*WORK ORDER:*
Write out every record below exactly as it stands, leaving the pictures out.

*SUPPLIED INFORMATION:*
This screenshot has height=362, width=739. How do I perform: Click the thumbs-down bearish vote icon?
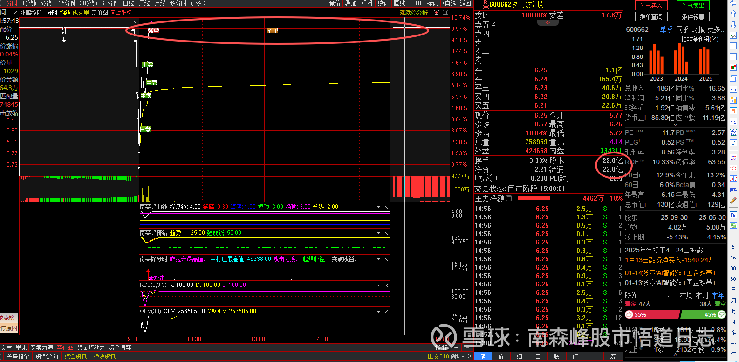pyautogui.click(x=722, y=315)
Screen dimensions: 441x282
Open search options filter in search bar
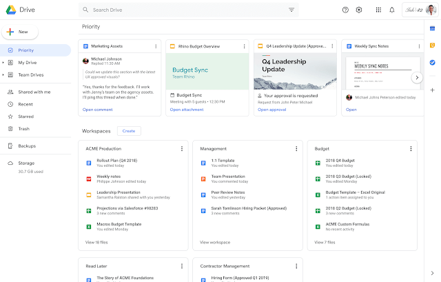coord(291,10)
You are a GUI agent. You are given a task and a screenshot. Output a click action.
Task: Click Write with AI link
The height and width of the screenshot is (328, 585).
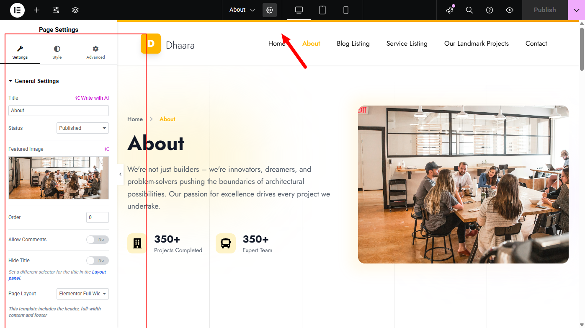pos(92,98)
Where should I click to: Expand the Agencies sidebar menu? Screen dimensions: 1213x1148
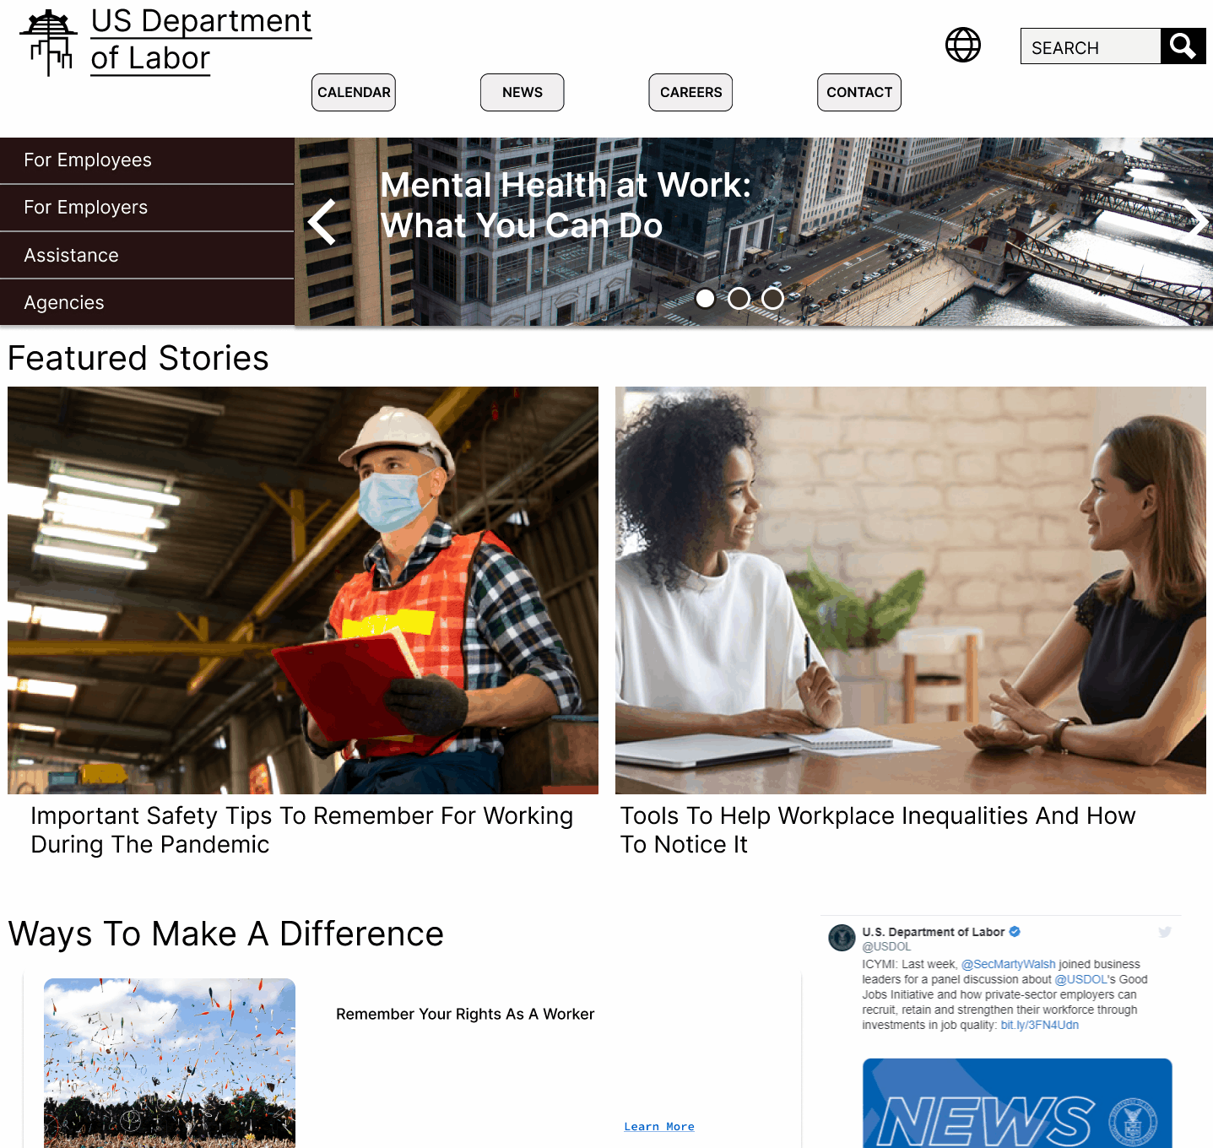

*RESPONSE:*
This screenshot has height=362, width=739. How do I perform: Click the thumbs-down bearish vote icon?
pyautogui.click(x=722, y=315)
Screen dimensions: 441x282
Open search options filter in search bar
coord(291,10)
You are a GUI agent. You are given a task and a screenshot. Output a click action.
Task: Click Write with AI link
The height and width of the screenshot is (328, 585).
pos(92,98)
Where should I click to: Expand the Agencies sidebar menu? Screen dimensions: 1213x1148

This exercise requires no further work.